* To do *
What does the data read, word for word, from the line containing "Task: Delete selected" through its final line? Give those lines only.
(Beginning of Records shown)
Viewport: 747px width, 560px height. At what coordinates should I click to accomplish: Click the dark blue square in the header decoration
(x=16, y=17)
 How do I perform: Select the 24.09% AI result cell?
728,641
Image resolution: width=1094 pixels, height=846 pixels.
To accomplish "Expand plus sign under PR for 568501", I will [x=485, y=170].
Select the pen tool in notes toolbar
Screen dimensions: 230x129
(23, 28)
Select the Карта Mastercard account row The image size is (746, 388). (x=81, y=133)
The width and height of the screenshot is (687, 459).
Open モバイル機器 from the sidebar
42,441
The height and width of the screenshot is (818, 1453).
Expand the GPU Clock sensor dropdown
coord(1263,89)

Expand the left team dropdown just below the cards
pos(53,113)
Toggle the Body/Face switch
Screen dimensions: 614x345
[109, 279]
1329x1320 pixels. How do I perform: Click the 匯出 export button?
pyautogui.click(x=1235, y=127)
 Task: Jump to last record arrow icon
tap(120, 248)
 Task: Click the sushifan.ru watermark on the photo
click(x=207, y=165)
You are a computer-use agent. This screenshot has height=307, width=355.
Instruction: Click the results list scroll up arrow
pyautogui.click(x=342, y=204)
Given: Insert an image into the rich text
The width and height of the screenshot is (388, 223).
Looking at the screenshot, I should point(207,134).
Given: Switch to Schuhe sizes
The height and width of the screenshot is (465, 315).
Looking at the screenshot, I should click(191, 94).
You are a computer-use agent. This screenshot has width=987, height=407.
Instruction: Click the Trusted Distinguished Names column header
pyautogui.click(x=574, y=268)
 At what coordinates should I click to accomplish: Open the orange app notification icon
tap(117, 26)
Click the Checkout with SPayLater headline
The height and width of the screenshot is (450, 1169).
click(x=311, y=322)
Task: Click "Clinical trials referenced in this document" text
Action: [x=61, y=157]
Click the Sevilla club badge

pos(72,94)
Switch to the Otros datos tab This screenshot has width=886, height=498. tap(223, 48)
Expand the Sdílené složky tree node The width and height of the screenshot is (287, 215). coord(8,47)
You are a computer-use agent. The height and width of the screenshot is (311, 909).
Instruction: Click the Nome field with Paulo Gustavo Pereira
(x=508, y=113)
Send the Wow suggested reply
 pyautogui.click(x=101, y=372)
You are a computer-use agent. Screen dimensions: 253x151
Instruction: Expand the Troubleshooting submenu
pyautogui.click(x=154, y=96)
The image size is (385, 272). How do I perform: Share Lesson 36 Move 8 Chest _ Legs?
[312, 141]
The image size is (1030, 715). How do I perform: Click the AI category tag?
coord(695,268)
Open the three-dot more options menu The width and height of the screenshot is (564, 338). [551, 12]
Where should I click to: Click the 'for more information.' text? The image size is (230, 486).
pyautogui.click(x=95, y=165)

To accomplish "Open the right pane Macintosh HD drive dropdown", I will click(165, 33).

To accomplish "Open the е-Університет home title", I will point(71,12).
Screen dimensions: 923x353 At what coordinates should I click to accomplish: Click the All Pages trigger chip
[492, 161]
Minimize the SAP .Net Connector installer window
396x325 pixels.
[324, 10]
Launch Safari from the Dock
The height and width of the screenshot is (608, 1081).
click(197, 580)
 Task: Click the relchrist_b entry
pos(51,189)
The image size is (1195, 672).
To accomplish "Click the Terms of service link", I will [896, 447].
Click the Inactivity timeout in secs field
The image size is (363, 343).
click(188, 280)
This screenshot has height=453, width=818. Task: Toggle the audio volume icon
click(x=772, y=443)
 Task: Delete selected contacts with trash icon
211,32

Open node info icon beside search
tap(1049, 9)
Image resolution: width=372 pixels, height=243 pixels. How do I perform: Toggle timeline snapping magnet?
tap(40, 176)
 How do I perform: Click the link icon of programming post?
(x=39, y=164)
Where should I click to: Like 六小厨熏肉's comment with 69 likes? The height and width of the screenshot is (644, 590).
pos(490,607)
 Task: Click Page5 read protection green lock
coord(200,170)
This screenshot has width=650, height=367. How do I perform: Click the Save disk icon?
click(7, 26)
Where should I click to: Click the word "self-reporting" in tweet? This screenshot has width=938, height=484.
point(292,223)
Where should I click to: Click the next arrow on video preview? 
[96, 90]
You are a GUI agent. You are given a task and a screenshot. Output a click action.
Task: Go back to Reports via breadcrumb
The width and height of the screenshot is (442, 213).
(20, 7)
(End of Records shown)
* Exercise solution *
 Task: Delete selected contacts with trash icon
211,32

Open node info icon beside search
tap(1049, 9)
Image resolution: width=372 pixels, height=243 pixels. How do I perform: Toggle timeline snapping magnet?
tap(40, 176)
 How do I perform: Click the link icon of programming post?
(x=39, y=164)
Where should I click to: Like 六小厨熏肉's comment with 69 likes? The height and width of the screenshot is (644, 590).
pos(490,607)
 Task: Click Page5 read protection green lock
coord(200,170)
This screenshot has width=650, height=367. How do I perform: Click the Save disk icon?
click(7, 26)
Where should I click to: Click the word "self-reporting" in tweet? This screenshot has width=938, height=484.
point(292,223)
Where should I click to: Click the next arrow on video preview? 
[96, 90]
You are a GUI agent. You are given a task and a screenshot. Output a click action.
Task: Go back to Reports via breadcrumb
The width and height of the screenshot is (442, 213).
(20, 7)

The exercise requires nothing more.